Turkey Tracks: Friends’ Projects

Turkey Tracks:  January 31, 2019

Friends’ Projects

Becca has finished her traveling quilt top:  “The More I wonder, the More I love,” from as I recall Becca saying, THE COLOR PURPLE.  WOW!  Mt. Battie Modern Quilt Guild is going to show our Traveling Quilts to Coastal Quilters in February.  The Traveling Quilts were a two-year project where eight women worked on each quilt, and each finished quilt is amazing and wonderful.  Our next group project is “Bee Inspired” and EVERYONE in the group is participating.  You can read about that project on the Mt. Battie Modern Quilt Guild Facebook page.  The first blocks will be coming in at the Mt. Battie February meeting.

Becca, here, is backed by her developing selvage spider web quilt and is quilting her “Long Time Gone” quilt—a Mt. Battie Modern Quilt Guild project last year—designed by Jen Kingwell.

Lynn Vermeulen is making this strip-pieced quilt from solids, from a Timna Tarr quilt with which she fell in love.  If you have not looked at Timna’s gallery online, it’s a treat.  I love her use of saturated COLOR.

Karen Martin is workin gon the rail fence riff in batiks.  Yummy.

Karen gave me this gorgeous little pouch, and Lynn game me a glass she ETCHED (oh my) with Sip and Sew.

Tori Manzi, as always, has so many inspiring projects.  The top right is a Modern Quilt Guild mini-quilt swap, which will be finished and sent off soon.  The recipient wanted hand-dyed pink fabrics.  The foundation-pieced color-wheel circles are going to be so interesting.  And the pear block is as well.

This quilt is a gift for someone who is fond of the tv show “The Who.”  (I think I have that right.)  There is no end to Tori’s creativity.

Such fun projects!

Turkey Tracks: Recent Projects

Turkey Tracks:  January 30, 2019

Recent Projects

Good morning!

We had snow in the night and now…rain.  It’s also very warm for Maine in late January.

Here are some pics on my current projects.

This EPP project is HARD!  There is a real learning curve involved here, but I’m getting faster now.  This is “36-Ring Circus,” designed by JoAnne Lewis and available at Paper Pieces.  I did NOT buy the whole templates offered, just the ring kit, which includes the center “pointy” temlplate—shown in red on the first ring.

I am currently using Cotton+Steel fabrics for the centers and solids (pastels for the ring and darks for the ring centers and diamond shapes) for the rest.

> To-do list:
1. Echo the portion of the Turkey Tracks blog text between "Lynn Vermeulen is" and "Such fun projects!", inclusive.
2. According to the Turkey Tracks blog text, how many women worked on each of the Traveling Quilts?

> Data section:
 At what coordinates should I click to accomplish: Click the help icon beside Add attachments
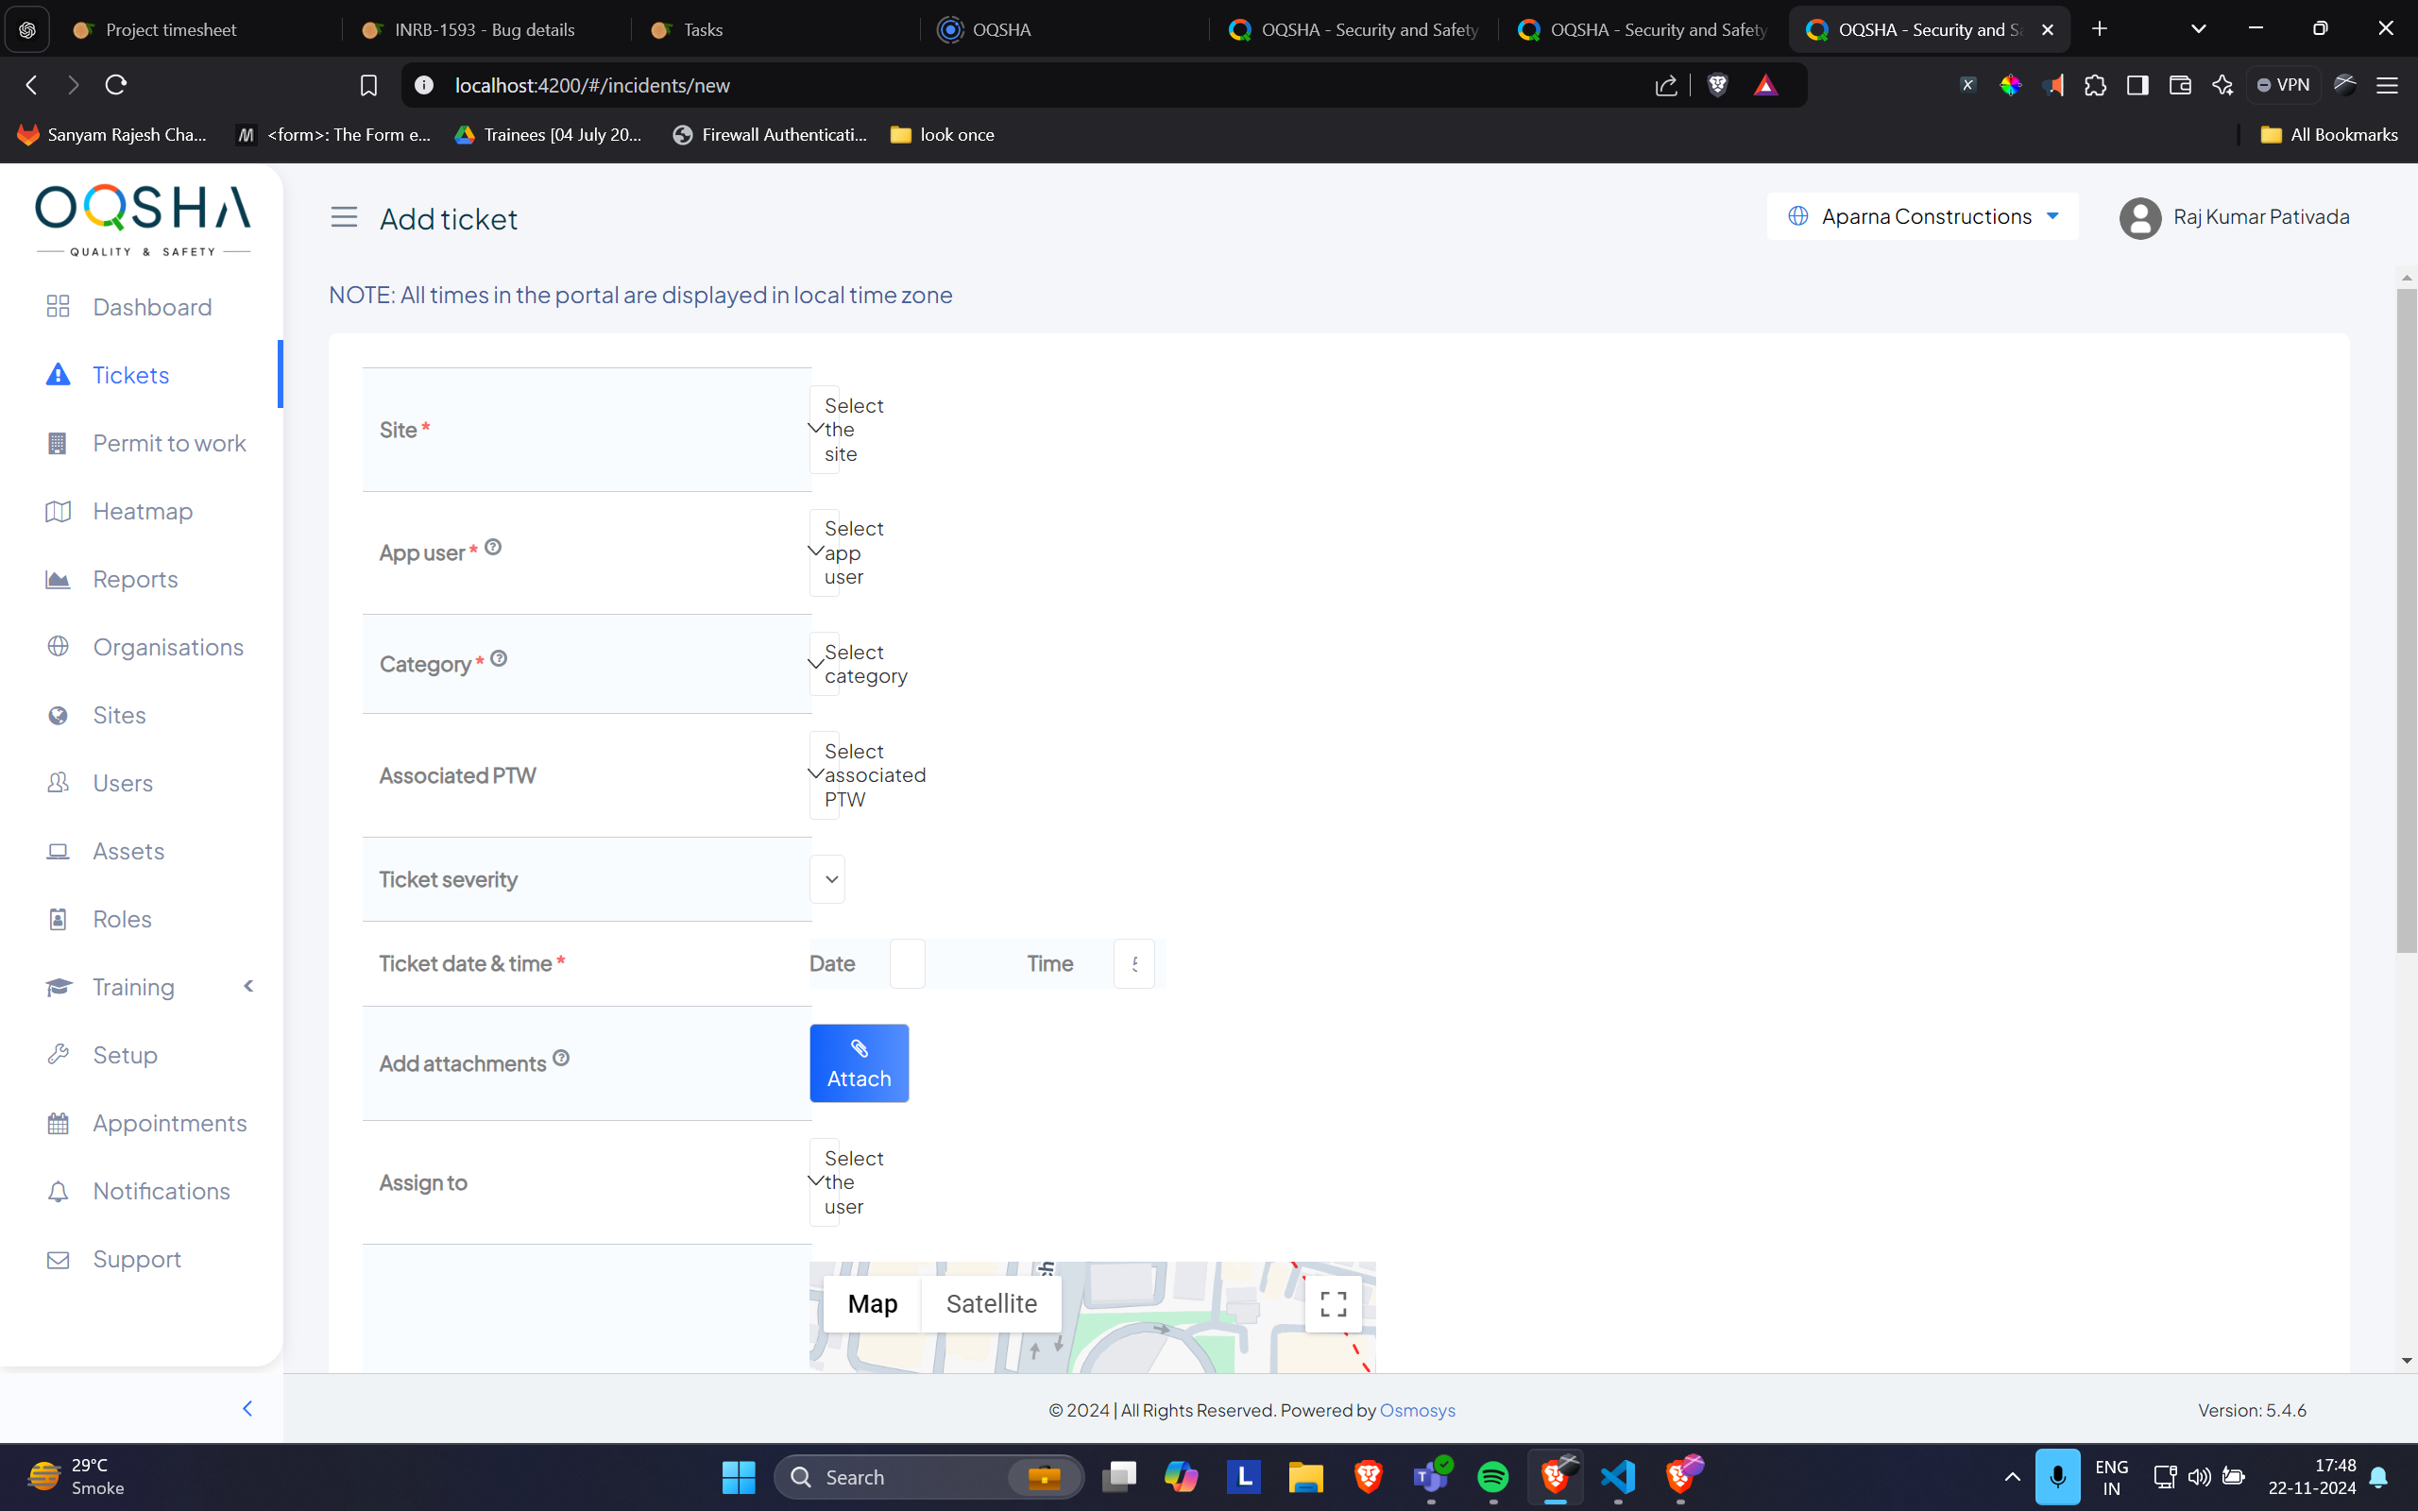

> In response:
1.
Lynn Vermeulen is making this strip-pieced quilt from solids, from a Timna Tarr quilt with which she fell in love.  If you have not looked at Timna’s gallery online, it’s a treat.  I love her use of saturated COLOR.

Karen Martin is workin gon the rail fence riff in batiks.  Yummy.

Karen gave me this gorgeous little pouch, and Lynn game me a glass she ETCHED (oh my) with Sip and Sew.

Tori Manzi, as always, has so many inspiring projects.  The top right is a Modern Quilt Guild mini-quilt swap, which will be finished and sent off soon.  The recipient wanted hand-dyed pink fabrics.  The foundation-pieced color-wheel circles are going to be so interesting.  And the pear block is as well.

This quilt is a gift for someone who is fond of the tv show “The Who.”  (I think I have that right.)  There is no end to Tori’s creativity.

Such fun projects!

2. Eight women worked on each quilt.